Find the lines below holding the word "window" and copy each of them.

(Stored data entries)

☆ ☆ ☆ ☆ ☆

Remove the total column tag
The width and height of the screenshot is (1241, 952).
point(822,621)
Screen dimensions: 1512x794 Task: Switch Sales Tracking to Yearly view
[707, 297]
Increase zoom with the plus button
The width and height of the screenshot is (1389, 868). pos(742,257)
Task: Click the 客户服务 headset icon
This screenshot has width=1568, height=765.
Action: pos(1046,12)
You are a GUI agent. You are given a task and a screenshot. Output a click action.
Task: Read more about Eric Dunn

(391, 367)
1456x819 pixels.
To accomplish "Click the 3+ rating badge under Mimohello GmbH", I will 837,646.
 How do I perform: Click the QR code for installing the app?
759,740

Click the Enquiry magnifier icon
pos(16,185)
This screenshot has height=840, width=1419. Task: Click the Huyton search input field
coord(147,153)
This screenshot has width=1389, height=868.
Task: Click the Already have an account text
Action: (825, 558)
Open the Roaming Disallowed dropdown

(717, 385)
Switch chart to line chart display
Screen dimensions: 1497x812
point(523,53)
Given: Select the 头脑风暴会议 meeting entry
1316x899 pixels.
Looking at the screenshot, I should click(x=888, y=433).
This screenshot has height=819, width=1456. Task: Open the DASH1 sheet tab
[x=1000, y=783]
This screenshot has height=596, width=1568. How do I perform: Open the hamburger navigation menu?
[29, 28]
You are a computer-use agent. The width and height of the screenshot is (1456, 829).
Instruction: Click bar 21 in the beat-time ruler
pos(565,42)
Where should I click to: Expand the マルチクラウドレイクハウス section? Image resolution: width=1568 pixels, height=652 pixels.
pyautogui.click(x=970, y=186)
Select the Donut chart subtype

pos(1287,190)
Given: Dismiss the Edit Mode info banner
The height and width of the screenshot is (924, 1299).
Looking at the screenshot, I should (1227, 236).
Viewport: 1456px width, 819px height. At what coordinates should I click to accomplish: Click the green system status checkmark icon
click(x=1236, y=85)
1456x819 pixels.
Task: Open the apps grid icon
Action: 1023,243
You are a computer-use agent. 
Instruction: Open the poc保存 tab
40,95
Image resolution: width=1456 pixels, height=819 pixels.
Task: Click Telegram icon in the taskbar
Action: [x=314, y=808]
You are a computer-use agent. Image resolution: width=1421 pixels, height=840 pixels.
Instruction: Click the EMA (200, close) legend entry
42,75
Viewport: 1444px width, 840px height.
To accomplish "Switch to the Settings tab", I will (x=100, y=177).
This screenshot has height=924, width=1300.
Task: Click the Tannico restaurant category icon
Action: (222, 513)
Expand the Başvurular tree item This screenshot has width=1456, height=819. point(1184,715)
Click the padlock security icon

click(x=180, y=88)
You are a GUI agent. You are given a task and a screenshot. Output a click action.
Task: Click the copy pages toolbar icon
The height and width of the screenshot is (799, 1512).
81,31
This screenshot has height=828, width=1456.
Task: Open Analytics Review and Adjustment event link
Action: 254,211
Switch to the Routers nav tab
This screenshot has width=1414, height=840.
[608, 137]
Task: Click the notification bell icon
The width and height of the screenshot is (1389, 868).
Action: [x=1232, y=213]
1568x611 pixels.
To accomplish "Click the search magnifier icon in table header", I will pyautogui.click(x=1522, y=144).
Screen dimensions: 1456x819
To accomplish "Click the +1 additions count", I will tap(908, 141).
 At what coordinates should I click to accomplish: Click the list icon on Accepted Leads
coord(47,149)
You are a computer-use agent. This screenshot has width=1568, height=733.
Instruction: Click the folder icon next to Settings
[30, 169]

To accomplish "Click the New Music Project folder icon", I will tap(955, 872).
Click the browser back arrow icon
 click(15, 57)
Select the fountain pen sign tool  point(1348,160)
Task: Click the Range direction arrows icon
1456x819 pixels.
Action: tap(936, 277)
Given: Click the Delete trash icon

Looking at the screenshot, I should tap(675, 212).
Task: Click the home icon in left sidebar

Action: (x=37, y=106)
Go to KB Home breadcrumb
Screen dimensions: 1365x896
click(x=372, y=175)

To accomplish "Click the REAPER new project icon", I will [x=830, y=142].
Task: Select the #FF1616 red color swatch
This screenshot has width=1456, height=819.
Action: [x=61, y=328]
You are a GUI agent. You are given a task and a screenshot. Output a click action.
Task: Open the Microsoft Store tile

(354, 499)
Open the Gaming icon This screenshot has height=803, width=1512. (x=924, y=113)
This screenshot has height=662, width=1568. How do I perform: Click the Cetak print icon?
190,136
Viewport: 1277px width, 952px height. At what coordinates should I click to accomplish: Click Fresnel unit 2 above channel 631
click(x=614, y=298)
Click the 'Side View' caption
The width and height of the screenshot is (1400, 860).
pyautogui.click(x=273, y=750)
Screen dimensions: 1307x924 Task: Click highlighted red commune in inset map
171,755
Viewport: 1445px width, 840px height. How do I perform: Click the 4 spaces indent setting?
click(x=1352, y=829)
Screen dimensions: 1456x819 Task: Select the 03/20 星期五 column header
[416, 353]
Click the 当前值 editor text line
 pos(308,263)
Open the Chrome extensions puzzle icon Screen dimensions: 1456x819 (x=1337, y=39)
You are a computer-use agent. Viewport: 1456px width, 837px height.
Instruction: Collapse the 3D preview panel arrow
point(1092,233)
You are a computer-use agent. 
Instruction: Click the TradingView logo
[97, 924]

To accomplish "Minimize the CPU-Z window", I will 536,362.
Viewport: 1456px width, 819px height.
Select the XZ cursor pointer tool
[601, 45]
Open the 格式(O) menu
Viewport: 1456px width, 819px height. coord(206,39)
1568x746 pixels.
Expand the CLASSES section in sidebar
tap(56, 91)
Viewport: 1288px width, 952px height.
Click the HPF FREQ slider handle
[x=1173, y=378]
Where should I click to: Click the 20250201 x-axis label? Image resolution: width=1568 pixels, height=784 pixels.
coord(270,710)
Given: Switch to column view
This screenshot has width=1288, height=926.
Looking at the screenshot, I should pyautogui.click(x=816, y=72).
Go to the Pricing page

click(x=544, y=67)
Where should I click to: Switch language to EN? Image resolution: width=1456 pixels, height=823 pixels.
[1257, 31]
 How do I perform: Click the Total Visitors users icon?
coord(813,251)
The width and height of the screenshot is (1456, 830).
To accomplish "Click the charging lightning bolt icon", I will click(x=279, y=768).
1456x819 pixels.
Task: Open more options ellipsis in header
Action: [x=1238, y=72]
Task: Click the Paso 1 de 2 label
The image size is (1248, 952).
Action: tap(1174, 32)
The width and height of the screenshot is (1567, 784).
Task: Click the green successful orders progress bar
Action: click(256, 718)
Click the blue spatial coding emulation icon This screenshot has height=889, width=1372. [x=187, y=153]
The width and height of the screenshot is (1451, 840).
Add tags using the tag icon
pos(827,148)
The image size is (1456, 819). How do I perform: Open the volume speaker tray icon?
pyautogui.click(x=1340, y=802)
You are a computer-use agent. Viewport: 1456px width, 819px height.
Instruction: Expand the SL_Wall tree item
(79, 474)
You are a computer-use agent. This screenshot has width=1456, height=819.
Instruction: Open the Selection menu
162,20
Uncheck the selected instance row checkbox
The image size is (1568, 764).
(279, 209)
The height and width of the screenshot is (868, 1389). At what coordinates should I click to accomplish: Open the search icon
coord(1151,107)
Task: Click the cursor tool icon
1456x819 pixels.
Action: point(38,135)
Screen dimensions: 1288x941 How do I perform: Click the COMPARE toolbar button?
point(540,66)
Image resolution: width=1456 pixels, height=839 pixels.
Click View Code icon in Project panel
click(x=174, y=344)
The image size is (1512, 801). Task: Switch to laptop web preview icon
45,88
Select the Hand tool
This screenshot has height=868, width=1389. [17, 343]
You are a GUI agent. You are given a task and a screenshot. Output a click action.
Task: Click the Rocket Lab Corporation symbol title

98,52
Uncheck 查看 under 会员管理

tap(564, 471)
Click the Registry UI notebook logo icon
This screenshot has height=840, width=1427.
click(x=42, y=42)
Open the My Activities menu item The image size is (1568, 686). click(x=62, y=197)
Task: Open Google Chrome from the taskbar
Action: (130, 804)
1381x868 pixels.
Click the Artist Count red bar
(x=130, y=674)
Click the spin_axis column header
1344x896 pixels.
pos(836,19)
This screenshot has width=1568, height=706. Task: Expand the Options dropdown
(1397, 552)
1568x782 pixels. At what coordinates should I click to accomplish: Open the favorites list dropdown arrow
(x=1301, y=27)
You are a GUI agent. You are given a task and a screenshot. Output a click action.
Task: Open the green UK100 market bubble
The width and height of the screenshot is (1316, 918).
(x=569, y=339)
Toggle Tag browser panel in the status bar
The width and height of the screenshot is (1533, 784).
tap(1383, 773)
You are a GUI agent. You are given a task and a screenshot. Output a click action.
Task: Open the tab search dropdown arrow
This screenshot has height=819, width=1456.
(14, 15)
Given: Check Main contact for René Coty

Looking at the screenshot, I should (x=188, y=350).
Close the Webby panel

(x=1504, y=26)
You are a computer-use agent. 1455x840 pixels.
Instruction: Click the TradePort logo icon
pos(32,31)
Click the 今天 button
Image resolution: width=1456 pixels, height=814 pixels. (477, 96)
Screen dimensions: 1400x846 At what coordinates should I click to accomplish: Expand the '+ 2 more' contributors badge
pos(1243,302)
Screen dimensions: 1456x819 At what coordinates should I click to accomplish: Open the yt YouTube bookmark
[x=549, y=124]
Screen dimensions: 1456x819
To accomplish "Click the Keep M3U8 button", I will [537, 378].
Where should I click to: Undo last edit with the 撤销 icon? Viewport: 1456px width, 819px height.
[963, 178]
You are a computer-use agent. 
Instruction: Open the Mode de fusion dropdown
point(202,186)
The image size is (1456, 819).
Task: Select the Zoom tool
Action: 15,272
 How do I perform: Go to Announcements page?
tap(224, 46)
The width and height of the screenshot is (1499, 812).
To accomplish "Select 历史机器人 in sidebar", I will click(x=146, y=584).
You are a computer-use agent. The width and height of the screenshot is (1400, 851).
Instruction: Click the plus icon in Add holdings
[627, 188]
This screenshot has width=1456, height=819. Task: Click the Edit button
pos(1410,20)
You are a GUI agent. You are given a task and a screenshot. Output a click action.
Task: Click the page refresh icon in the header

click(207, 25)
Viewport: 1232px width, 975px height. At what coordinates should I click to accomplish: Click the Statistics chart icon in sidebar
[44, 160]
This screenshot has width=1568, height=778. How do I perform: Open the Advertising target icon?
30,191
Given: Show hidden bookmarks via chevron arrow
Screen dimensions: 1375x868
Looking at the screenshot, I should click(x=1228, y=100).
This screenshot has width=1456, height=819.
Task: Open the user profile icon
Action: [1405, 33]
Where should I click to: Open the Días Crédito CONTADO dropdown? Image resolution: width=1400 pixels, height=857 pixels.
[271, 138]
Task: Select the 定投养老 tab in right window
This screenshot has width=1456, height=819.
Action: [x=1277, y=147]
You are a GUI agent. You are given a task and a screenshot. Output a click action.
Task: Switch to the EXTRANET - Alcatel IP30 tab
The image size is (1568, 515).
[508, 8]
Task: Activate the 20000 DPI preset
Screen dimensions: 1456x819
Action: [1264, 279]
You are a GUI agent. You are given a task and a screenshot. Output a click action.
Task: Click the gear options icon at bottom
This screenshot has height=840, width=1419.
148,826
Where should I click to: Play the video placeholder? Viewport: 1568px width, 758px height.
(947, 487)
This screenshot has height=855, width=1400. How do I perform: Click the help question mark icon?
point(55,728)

☆ ☆ ☆ ☆ ☆

**SOLUTION TO THE EXERCISE**.
To accomplish "Minimize the CPU-Z window", I will 536,362.
Task: Select the 定投养老 tab in right window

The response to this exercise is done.